### EXERCISE PROMPT
Print every entry, word for word, and skip the images.

### RECORDS FOR THE TASK
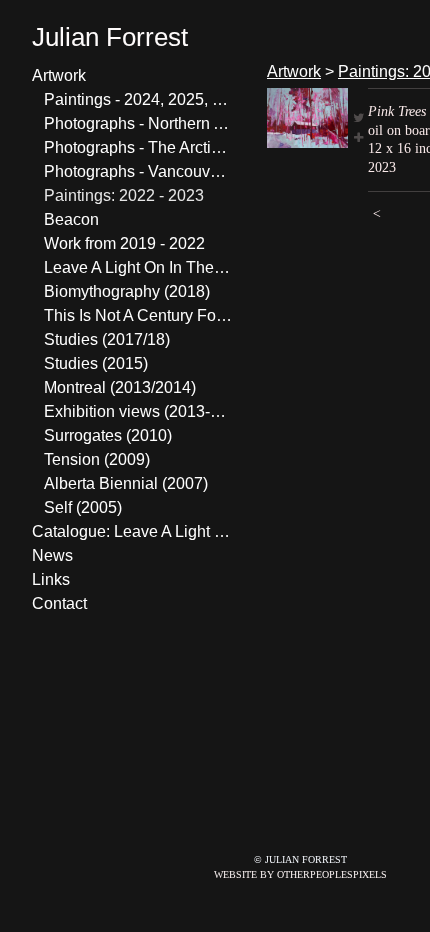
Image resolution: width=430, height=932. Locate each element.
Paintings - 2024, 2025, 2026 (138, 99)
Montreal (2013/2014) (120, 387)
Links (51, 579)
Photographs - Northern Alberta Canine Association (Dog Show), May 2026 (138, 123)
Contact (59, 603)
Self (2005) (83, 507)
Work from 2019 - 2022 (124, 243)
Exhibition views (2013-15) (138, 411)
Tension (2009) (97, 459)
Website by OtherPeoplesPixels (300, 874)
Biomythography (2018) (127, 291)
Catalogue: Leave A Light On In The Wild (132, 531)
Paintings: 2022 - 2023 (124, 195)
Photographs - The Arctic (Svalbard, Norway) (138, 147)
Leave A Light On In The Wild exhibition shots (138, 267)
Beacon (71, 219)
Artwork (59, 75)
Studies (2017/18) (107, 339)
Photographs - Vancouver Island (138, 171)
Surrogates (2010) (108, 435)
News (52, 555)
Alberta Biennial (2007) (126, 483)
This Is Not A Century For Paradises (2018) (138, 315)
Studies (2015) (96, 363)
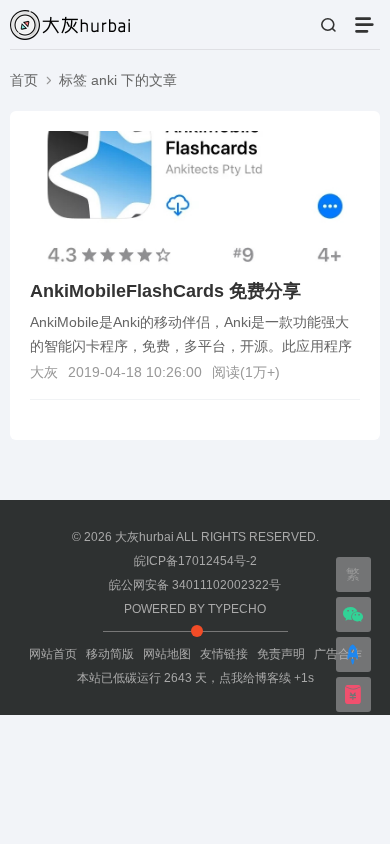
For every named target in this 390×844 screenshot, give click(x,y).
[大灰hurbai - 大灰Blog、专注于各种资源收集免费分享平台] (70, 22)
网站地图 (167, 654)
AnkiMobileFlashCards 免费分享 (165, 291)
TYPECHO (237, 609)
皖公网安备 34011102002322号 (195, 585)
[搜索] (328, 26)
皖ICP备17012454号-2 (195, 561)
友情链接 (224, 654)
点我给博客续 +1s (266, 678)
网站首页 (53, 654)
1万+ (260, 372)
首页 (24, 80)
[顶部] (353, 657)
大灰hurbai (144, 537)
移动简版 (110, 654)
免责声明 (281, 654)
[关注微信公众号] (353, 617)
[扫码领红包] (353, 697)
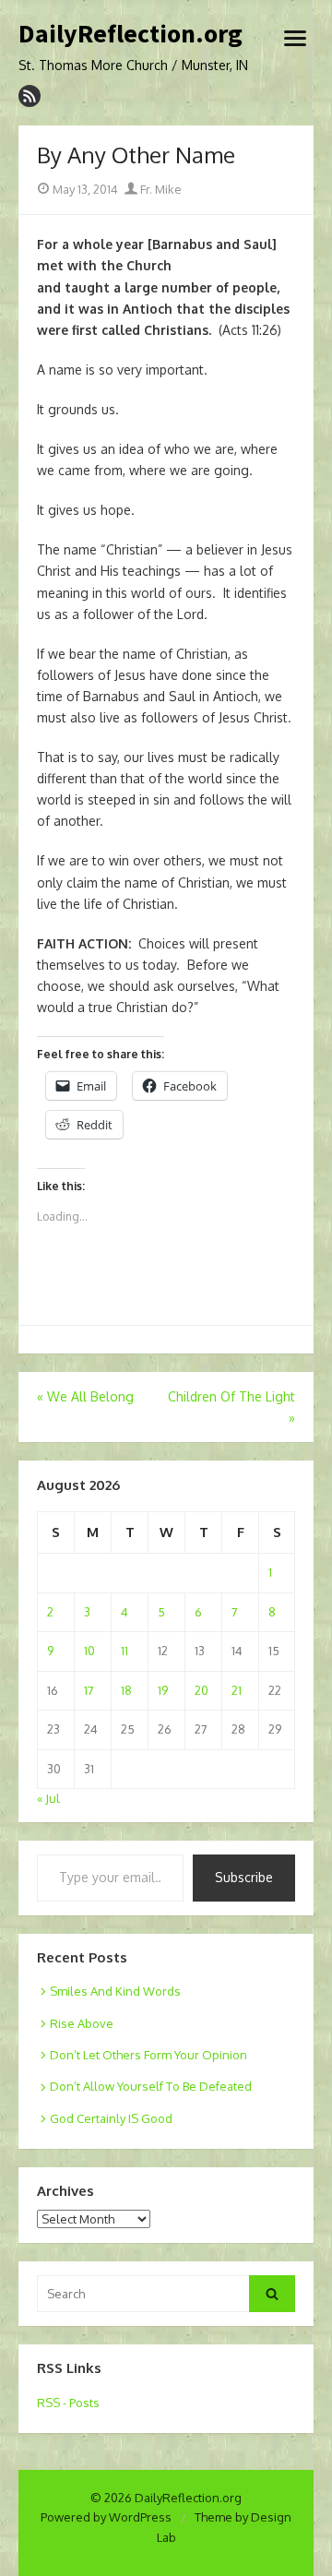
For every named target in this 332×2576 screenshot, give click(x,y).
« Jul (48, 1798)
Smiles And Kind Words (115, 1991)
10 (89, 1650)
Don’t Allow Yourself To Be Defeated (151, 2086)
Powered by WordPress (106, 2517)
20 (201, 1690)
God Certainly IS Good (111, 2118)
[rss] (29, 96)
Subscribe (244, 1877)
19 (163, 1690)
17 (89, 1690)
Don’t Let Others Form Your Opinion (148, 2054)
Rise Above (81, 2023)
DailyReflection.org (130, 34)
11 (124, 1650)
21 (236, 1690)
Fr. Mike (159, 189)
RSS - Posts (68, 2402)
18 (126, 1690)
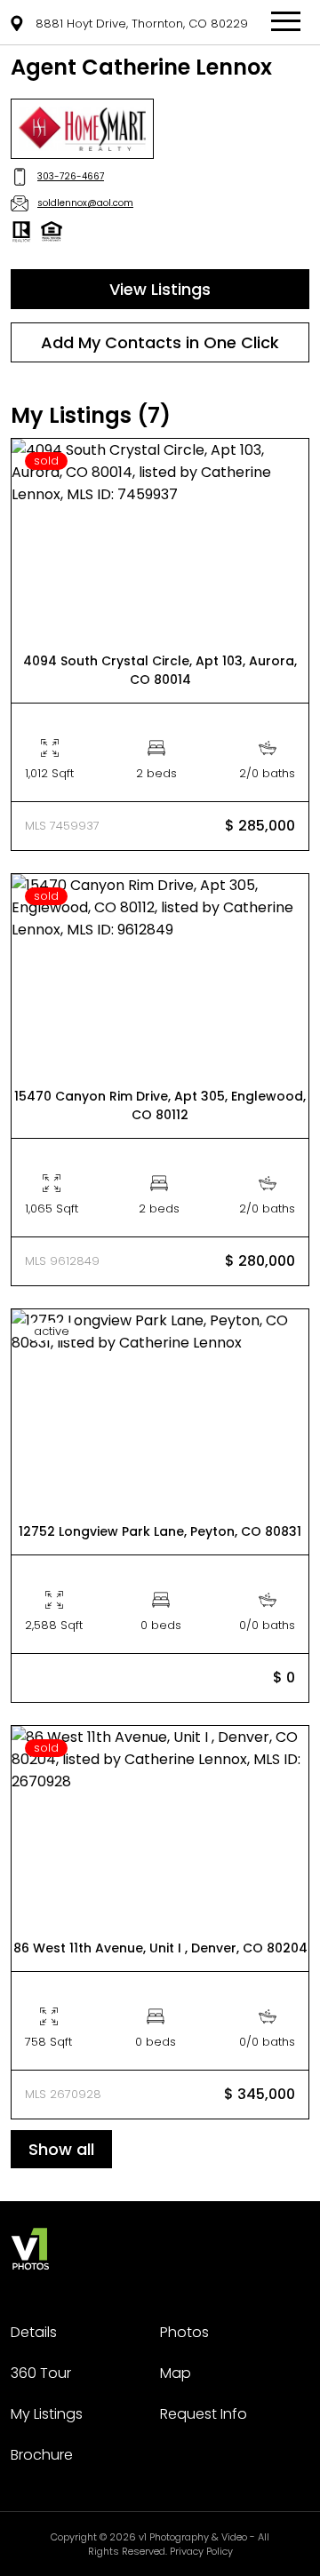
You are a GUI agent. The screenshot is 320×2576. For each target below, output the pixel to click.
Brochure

### ANSWER SECTION
Image resolution: width=430, height=932. Locate each element.
Paintings - 2024, 2025, 2026 (138, 99)
Montreal (2013/2014) (120, 387)
Links (51, 579)
Photographs - Northern Alberta Canine Association (Dog Show), May 2026 (138, 123)
Contact (59, 603)
Self (2005) (83, 507)
Work from 2019 - 2022 (124, 243)
Exhibition views (2013-15) (138, 411)
Tension (2009) (97, 459)
Website by OtherPeoplesPixels (300, 874)
Biomythography (2018) (127, 291)
Catalogue: Leave A Light On In The Wild (132, 531)
Paintings: 2022 - 2023 (124, 195)
Photographs - The Arctic (Svalbard, Norway) (138, 147)
Leave A Light On In The Wild exhibition shots (138, 267)
Beacon (71, 219)
Artwork (59, 75)
Studies (2017/18) (107, 339)
Photographs - Vancouver Island (138, 171)
Surrogates (2010) (108, 435)
News (52, 555)
Alberta Biennial (2007) (126, 483)
This Is Not A Century For Paradises (2018) (138, 315)
Studies (2015) (96, 363)
For every named target in this 390×844 screenshot, give click(x,y).
[大灰hurbai - 大灰Blog、专注于各种资源收集免费分享平台] (70, 22)
网站地图 (167, 654)
AnkiMobileFlashCards 免费分享 (165, 291)
TYPECHO (237, 609)
皖公网安备 34011102002322号 (195, 585)
[搜索] (328, 26)
皖ICP备17012454号-2 (195, 561)
友情链接 (224, 654)
点我给博客续 +1s (266, 678)
网站首页 (53, 654)
1万+ (260, 372)
首页 (24, 80)
[顶部] (353, 657)
大灰hurbai (144, 537)
移动简版 (110, 654)
免责声明 (281, 654)
[关注微信公众号] (353, 617)
[扫码领红包] (353, 697)
For every named target in this 332×2576 screenshot, give click(x,y).
« Jul (48, 1798)
Smiles And Kind Words (115, 1991)
10 (89, 1650)
Don’t Allow Yourself To Be Defeated (151, 2086)
Powered by WordPress (106, 2517)
20 (201, 1690)
God Certainly IS Good (111, 2118)
[rss] (29, 96)
Subscribe (244, 1877)
19 (163, 1690)
17 (89, 1690)
Don’t Let Others Form Your Opinion (148, 2054)
Rise Above (81, 2023)
DailyReflection.org (130, 34)
11 (124, 1650)
21 (236, 1690)
Fr. Mike (159, 189)
RSS - Posts (68, 2402)
18 (126, 1690)
You are a GUI agent. The screenshot is 320×2576. For each target below, output the pixel to click.
Brochure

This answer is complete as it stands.